Pero ¿para qué? —me pregunto—. ¿Para qué molestarse?
Blobel informó que se habían hecho desaparecer alrededor de cien mil cadáveres. Luego, Eichmann fanfarroneó algo sobre sus trenes. Hoess se refirió con voz tranquila y en tono modesto al funcionamiento de Auschwitz.
Himmler seguía insistiendo sobre si todo aquello se había llevado a cabo «en secreto». Parecía más preocupado que nunca porque el mundo exterior no llegara a enterarse de nuestro trabajo durante los últimos años. Y, sin embargo, cuando uno de los oficiales sugirió que suspendiésemos el exterminio para poder utilizar la mano de obra judía, se le hizo callar al punto… por el propio Reichsführer Himmler, En el vestíbulo del hotel hacía calor y la atmósfera se encontraba cargada. La mayoría de nosotros estábamos cansados. Nos preguntábamos el motivo que indujera a Himmler a convocarnos.
Alguien, posiblemente Globocnik, pidió una docena de Cruces de Hierro para sus hombres, por el heroico trabajo que habían realizado limpiando de judíos Europa Oriental. A Himmler le satisfizo la idea. Ya había repartido numerosas condecoraciones entre los oficiales que tomaron parte en el aplastamiento del levantamiento en Varsovia.
Se discutieron nuevos asuntos. Blobel, sentado junto con Ohlendorf no lejos de mí, le dio con el codo en las costillas, diciendo en voz lo bastante alta para que yo pudiera oírle:
—Silencio por parte del Gran Dorf.
—Tal vez se haya vuelto cobarde —replicó Ohlendorf.
Pero me saludó con un ademán de la cabeza. Un tipo muy cortés y educado. Habla con absoluta libertad de su matanza de noventa mil judíos en la zona de Odessa.

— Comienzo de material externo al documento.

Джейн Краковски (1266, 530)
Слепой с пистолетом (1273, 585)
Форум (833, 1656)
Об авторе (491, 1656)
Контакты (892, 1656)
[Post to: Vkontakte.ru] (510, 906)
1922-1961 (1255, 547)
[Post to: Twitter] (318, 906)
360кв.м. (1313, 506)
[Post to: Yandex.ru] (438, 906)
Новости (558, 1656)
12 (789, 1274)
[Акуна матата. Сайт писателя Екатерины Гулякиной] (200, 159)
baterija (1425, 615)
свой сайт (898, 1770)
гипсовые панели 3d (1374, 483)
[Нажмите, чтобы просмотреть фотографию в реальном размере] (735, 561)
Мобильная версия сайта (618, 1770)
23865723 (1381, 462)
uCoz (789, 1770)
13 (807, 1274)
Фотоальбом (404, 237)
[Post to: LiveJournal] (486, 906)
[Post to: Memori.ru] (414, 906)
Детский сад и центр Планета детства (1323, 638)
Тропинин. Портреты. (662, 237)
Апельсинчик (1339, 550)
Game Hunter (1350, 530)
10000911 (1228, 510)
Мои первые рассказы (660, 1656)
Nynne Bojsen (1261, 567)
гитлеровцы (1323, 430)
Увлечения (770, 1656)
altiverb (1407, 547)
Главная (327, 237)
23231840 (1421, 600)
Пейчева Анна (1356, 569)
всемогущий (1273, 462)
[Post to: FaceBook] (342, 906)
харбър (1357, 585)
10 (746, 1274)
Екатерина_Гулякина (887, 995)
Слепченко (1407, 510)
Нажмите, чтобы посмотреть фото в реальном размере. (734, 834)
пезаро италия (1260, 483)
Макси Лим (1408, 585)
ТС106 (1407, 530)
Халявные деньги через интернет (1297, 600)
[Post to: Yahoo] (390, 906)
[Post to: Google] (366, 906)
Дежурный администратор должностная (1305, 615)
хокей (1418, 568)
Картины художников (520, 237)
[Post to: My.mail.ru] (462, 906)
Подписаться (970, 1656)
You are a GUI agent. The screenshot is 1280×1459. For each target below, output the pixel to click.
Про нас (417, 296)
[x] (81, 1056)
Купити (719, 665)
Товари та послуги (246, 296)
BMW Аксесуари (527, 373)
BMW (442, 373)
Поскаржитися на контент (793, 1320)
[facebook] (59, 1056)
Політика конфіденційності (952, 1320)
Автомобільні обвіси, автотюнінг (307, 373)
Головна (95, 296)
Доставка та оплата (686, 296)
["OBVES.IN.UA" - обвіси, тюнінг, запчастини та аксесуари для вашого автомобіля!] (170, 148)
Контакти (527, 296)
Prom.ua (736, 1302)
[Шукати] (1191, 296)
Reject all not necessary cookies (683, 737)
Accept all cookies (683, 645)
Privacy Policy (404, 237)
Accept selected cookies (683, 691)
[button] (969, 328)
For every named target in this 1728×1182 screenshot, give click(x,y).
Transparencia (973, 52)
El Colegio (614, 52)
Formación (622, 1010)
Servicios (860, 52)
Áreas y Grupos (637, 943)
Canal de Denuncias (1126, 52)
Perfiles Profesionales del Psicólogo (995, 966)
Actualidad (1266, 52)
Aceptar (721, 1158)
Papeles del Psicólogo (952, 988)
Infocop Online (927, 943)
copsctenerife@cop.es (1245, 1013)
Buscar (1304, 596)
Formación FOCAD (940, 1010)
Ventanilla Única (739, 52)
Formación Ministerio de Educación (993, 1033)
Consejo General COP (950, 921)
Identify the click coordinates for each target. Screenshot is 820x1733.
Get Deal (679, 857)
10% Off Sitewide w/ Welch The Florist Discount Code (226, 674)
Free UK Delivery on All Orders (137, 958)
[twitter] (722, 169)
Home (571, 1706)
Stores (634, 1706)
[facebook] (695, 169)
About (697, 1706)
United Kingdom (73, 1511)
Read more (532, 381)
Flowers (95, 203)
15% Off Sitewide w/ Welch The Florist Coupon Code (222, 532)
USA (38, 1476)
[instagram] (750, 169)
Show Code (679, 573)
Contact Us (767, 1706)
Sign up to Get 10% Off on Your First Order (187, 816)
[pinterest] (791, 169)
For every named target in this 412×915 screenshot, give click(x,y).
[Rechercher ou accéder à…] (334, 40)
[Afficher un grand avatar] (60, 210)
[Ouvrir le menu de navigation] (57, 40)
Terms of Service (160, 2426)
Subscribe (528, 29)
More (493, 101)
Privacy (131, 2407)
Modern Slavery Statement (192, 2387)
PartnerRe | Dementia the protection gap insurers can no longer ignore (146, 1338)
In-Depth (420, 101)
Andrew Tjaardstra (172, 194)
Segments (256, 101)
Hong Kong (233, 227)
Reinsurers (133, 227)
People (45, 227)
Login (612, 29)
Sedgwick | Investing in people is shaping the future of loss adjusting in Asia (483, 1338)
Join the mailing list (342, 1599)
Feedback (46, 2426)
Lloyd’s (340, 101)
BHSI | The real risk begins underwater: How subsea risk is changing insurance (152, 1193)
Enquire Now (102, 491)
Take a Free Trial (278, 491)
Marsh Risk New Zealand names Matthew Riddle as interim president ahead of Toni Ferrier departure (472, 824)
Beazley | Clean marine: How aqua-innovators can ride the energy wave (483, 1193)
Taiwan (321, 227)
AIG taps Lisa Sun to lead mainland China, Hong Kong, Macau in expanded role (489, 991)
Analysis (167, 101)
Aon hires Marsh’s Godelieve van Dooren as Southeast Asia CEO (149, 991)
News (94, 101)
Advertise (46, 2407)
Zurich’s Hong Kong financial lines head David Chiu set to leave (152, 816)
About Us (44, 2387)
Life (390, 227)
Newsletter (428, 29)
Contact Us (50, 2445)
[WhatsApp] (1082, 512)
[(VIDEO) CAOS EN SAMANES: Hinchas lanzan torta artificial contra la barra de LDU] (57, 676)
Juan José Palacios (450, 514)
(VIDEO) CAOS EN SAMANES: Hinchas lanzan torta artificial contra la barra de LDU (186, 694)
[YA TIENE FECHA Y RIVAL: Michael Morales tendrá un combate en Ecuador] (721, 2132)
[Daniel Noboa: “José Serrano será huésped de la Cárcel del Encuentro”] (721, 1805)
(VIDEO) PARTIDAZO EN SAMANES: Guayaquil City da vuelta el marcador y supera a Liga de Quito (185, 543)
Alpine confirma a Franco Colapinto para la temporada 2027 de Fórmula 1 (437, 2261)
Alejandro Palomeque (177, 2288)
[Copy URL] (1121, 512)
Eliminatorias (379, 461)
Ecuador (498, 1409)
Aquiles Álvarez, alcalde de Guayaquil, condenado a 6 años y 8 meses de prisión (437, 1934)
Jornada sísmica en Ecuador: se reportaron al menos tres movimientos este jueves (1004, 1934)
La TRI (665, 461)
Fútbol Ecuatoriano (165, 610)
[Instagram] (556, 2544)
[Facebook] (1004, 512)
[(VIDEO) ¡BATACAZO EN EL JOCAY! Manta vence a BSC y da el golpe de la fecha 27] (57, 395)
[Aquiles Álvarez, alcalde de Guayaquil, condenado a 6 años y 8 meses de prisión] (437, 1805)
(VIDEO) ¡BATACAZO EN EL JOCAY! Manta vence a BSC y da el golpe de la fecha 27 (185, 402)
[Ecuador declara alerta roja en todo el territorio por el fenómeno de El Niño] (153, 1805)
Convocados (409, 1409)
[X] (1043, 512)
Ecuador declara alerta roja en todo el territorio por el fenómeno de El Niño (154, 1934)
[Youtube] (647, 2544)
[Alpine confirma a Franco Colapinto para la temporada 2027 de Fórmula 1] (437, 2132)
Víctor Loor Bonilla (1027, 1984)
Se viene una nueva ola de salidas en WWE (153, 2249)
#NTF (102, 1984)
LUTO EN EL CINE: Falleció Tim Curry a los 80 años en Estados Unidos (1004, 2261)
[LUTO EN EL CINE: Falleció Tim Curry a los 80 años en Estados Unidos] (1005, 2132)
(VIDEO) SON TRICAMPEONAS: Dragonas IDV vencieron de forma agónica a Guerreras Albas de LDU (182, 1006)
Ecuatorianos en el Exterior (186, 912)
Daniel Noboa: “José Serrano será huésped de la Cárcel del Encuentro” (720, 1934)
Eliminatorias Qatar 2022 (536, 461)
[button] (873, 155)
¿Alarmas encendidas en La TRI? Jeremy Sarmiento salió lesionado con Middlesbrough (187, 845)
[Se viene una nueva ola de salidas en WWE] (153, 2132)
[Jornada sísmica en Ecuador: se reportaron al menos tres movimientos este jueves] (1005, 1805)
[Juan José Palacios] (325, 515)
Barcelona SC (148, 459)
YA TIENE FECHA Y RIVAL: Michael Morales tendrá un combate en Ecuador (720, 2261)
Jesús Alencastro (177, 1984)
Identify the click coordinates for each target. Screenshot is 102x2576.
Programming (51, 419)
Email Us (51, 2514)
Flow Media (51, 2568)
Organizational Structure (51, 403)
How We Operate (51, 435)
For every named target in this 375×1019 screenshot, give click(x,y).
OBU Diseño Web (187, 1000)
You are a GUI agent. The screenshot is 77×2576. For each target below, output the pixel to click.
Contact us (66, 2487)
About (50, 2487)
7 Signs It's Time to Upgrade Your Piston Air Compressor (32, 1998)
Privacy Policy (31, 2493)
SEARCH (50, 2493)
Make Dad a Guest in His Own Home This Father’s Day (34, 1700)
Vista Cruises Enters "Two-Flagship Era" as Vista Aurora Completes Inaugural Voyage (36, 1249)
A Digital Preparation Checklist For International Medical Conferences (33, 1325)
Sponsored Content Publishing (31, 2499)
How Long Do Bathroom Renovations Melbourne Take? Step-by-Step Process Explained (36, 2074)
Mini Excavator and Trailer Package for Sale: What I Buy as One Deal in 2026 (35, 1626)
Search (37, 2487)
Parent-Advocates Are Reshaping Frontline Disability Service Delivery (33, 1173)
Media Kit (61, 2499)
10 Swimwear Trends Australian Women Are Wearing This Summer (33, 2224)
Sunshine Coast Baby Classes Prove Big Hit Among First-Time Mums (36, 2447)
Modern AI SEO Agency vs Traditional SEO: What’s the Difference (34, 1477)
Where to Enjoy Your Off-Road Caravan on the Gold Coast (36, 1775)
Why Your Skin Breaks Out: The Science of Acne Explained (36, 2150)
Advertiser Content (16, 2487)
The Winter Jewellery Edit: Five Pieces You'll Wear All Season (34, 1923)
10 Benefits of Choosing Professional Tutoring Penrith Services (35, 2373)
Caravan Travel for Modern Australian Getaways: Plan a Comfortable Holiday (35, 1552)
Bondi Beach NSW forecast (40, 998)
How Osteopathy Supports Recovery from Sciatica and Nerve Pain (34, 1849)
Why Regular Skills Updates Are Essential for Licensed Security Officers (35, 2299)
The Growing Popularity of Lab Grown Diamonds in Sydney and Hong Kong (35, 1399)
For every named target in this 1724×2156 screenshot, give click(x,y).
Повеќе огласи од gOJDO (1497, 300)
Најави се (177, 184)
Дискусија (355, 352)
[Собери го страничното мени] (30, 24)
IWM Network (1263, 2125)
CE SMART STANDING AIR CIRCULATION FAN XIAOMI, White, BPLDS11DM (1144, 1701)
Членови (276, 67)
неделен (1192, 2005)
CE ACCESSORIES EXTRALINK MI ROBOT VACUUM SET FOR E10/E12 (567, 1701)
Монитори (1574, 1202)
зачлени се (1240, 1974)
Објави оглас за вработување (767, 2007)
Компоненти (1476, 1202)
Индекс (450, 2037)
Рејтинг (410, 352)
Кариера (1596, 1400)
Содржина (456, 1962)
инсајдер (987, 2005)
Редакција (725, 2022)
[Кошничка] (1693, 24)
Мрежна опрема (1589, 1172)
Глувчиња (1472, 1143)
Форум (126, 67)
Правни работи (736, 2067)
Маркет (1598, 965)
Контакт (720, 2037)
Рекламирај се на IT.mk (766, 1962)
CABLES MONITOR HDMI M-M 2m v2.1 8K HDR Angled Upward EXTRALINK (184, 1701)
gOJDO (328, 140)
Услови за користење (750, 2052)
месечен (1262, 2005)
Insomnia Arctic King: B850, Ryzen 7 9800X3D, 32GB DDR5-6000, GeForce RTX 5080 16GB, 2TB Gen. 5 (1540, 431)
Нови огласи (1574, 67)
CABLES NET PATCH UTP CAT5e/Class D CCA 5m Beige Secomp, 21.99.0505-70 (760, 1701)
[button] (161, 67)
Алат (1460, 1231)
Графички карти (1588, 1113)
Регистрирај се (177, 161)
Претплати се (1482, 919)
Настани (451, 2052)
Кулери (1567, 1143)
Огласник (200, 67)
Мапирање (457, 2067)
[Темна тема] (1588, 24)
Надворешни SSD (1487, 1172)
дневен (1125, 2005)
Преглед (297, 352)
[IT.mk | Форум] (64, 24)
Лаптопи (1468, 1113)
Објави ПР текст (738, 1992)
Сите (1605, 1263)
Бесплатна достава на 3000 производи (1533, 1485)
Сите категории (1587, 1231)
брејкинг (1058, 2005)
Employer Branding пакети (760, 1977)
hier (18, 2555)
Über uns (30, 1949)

De repente y sin más preámbulo, Himmler declaró:
—Desearía que todos ustedes me sometieran ideas sobre un eventual desmantelamiento de los campos.
—¿Desmantelamiento? —inquirió Blobel.
—Sí —repuso el Reichsführer—. Nuestra tarea está terminada con creces. No estoy… naturalmente, no estoy sugiriendo que Alemania vaya a ser derrotada. Pero la prueba, los residuos, pueden inducir a malas interpretaciones.